Dental Patient Care: Listen More, Talk Less

Trina Poulsen, RDH, BSDH, Santiago Valdez, RDH

Embracing humility. How do you embrace what we don’t know or understand? We ask questions and listen instead of telling. We create opportunities of engagement and curiosity that value trust and building of relationships by listening for solutions rather than giving resolution. Taking the time to listen and engage is a step towards humility. We would like to think that we have all the answers yet sometimes we forget to understand that we may only see from the viewpoint we are closest to.

Our work culture stems on task-focused relationships versus relationship-focused. We ask for things to be done not how they are done. In general, we work top down. Team members with lower status are expected to ask the questions, while those with a higher status are expected to tell and direct people what to do. This managerial model discourages inclusion and encourages seclusion within the team. When people feel as if their leader no longer listens to them or cares for their input, they look for others who do.

Dentistry has always been about the diagnostic, we value telling over asking. We spend more time talking about what we know rather than listening to learn about what we don’t know. Instead of taking the opportunity to build a relationship, ensuring that both parties have been heard, we immediately look for solution and resolution and are surprised by lack of compliance, case acceptance, ownership of oral health and engagement.

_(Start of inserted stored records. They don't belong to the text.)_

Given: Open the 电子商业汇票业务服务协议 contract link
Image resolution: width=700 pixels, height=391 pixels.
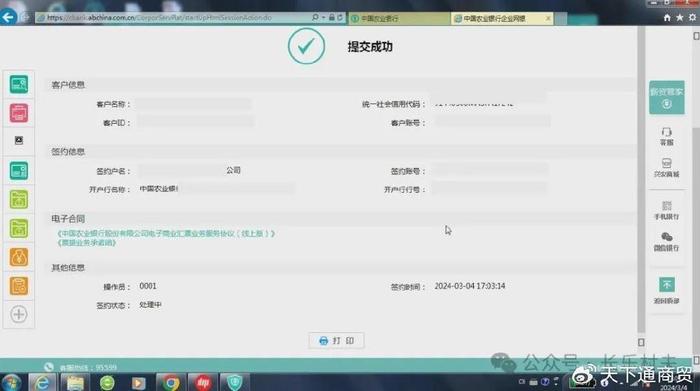Looking at the screenshot, I should pyautogui.click(x=166, y=233).
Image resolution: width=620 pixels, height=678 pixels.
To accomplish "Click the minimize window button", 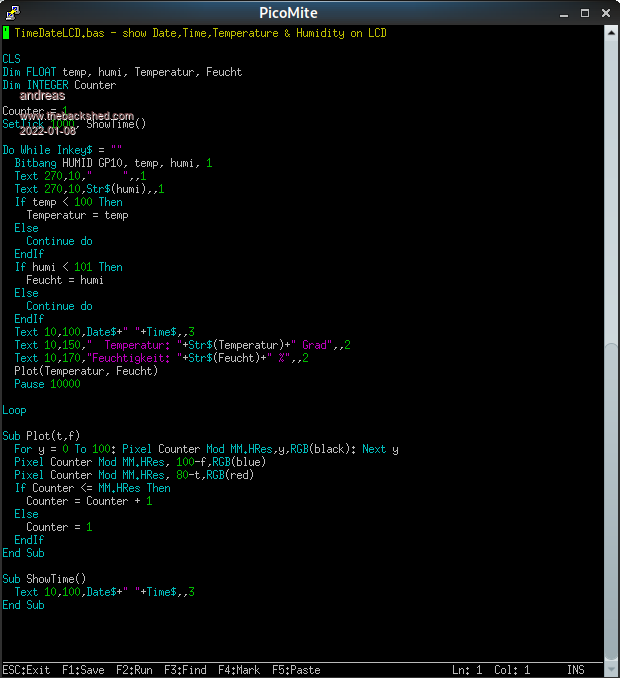I will pyautogui.click(x=569, y=11).
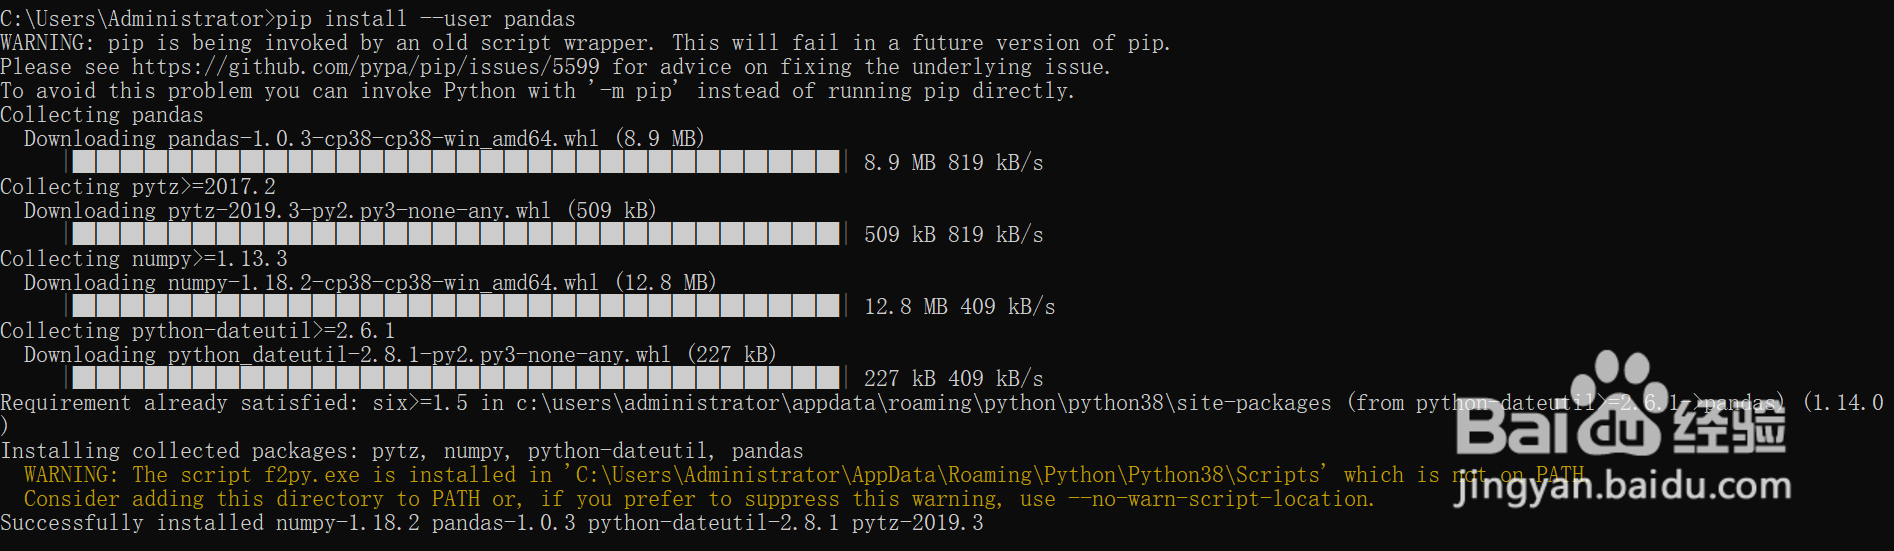Screen dimensions: 1894x551
Task: Select the numpy-1.18.2 wheel filename
Action: 383,283
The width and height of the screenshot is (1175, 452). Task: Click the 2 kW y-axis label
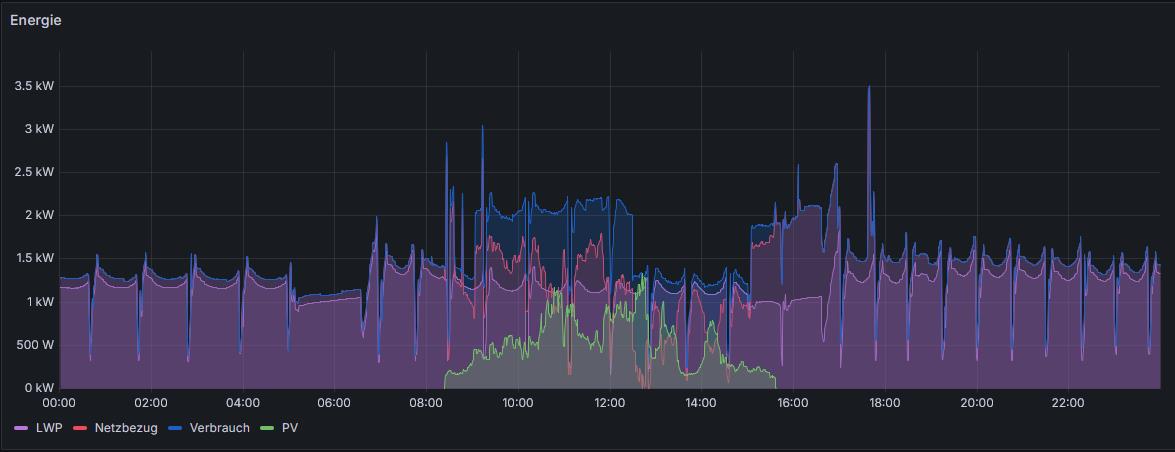(39, 215)
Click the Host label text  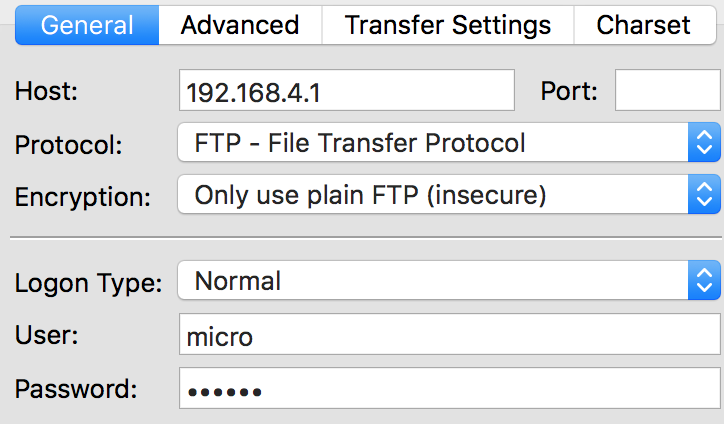tap(46, 91)
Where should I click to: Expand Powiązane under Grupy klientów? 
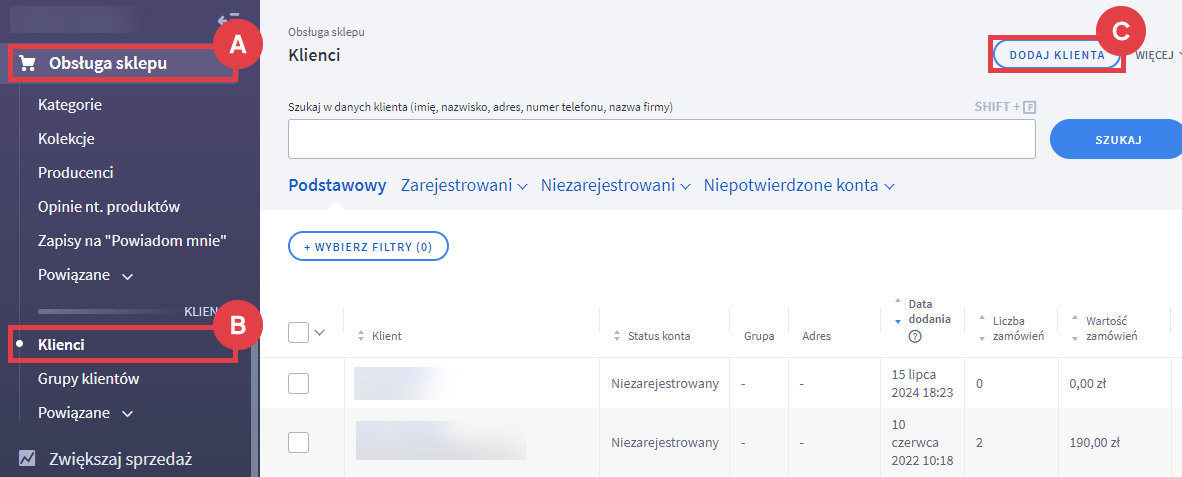(85, 413)

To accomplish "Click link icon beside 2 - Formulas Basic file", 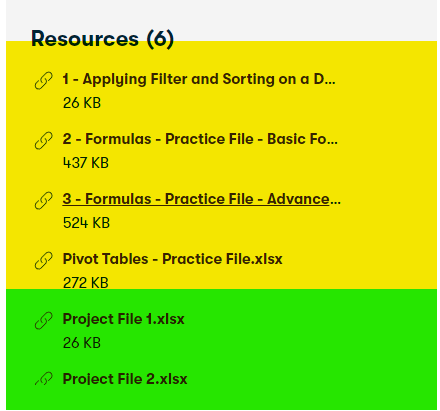I will [44, 141].
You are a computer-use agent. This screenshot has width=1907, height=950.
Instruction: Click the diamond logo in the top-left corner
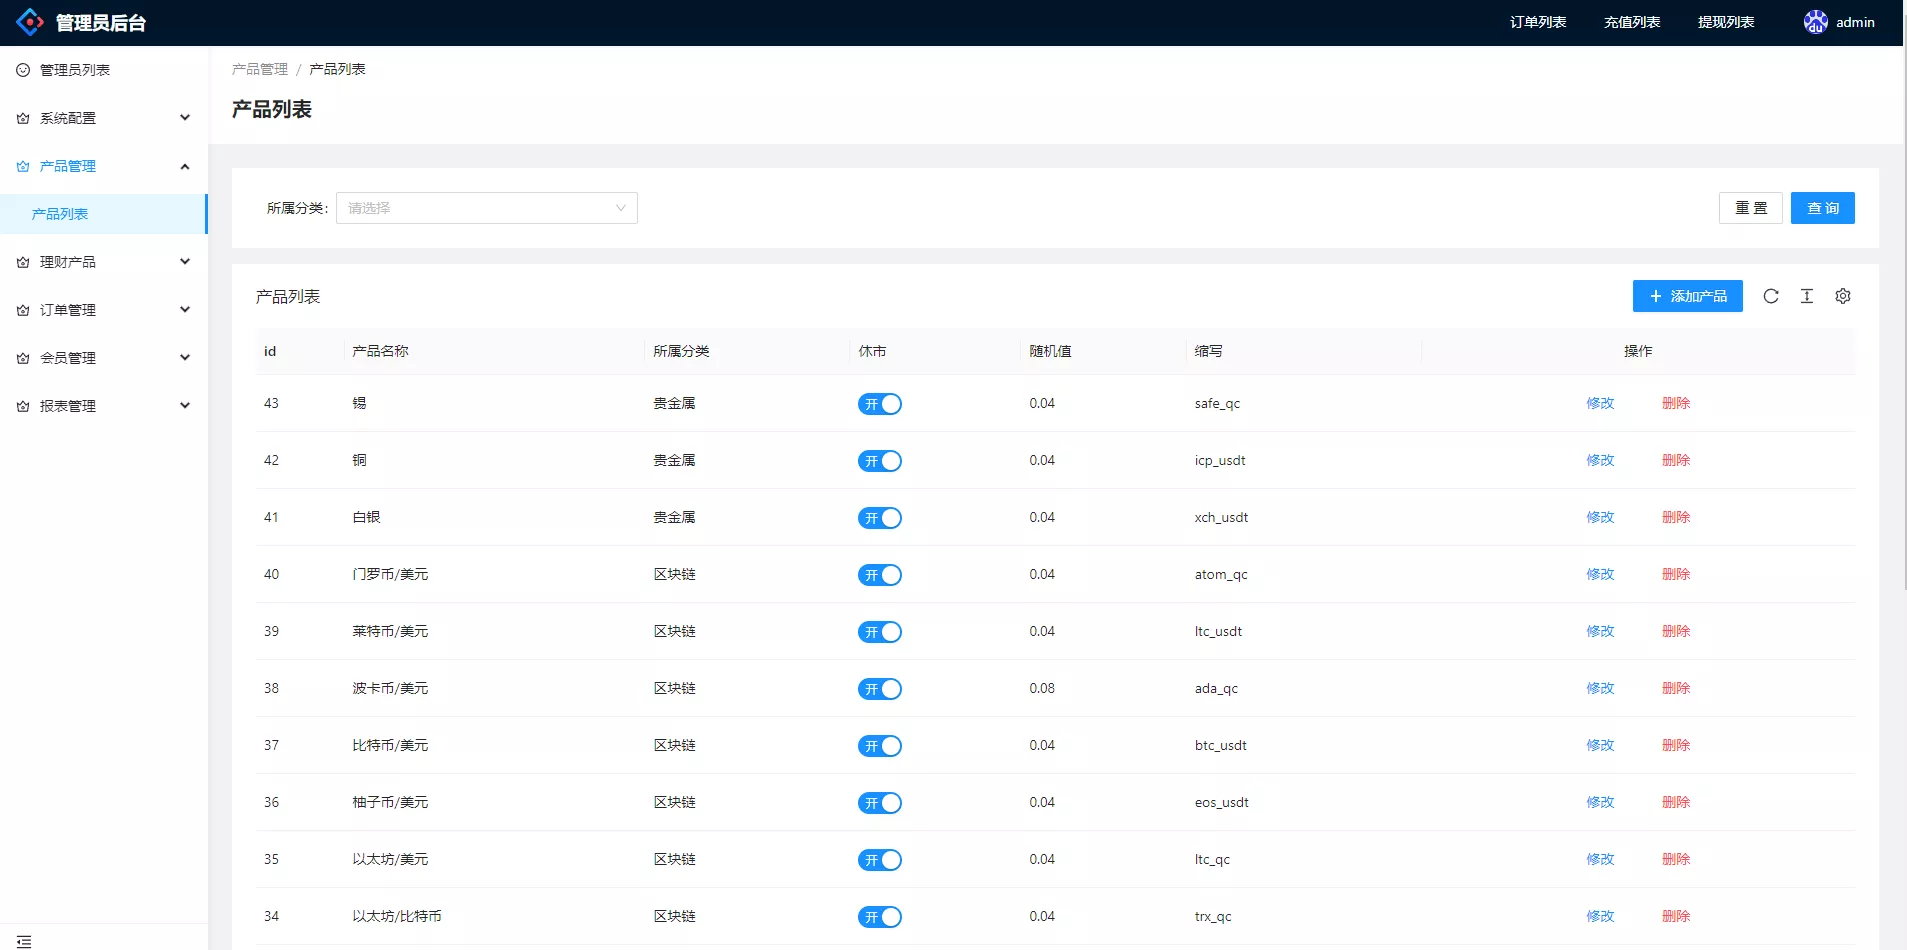[x=29, y=21]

To be an effective leader and clinician, humility begins with asking questions. The questions are built on curiosity and with the underlying assumption that we believe we do not have all the answers. Humility requires that we stay present in asking questions relevant to the topic that is being discussed. This approach allows for thoughtful, open ended questions and a genuine interest in the other person. It is through this authentic dialog that discloses what is really going on and encourages positive helping behavior in the other person. Relationships that are built on curiosity and asking good questions motivates, promotes and inspires people to act. There is no room for scripts as this kind of inquiry is not authentic and can lead to personal biases and false attributions.

There are several things that good questions should do; they should provoke thought, stimulate conversation, uncover assumptions, explore possibilities, generate momentum, create hope, optimism, engagement and promote trust.

In asking questions and staying curious we temporarily empower the other person in the conversation exposing our vulnerability. The created relationship of shared power promotes collaboration, ownership and innovation. It is in the building of relationships that a more powerful outcome can be achieved.

We live and work in a culture that promotes telling over listening and asking questions. It is up to us to promote a culture of collaboration and innovation though the art of being genuinely curious. Will you continue to do the things that are comfortable or are you willing to serve others by elevating your humility by staying curious, asking questions and becoming vulnerable?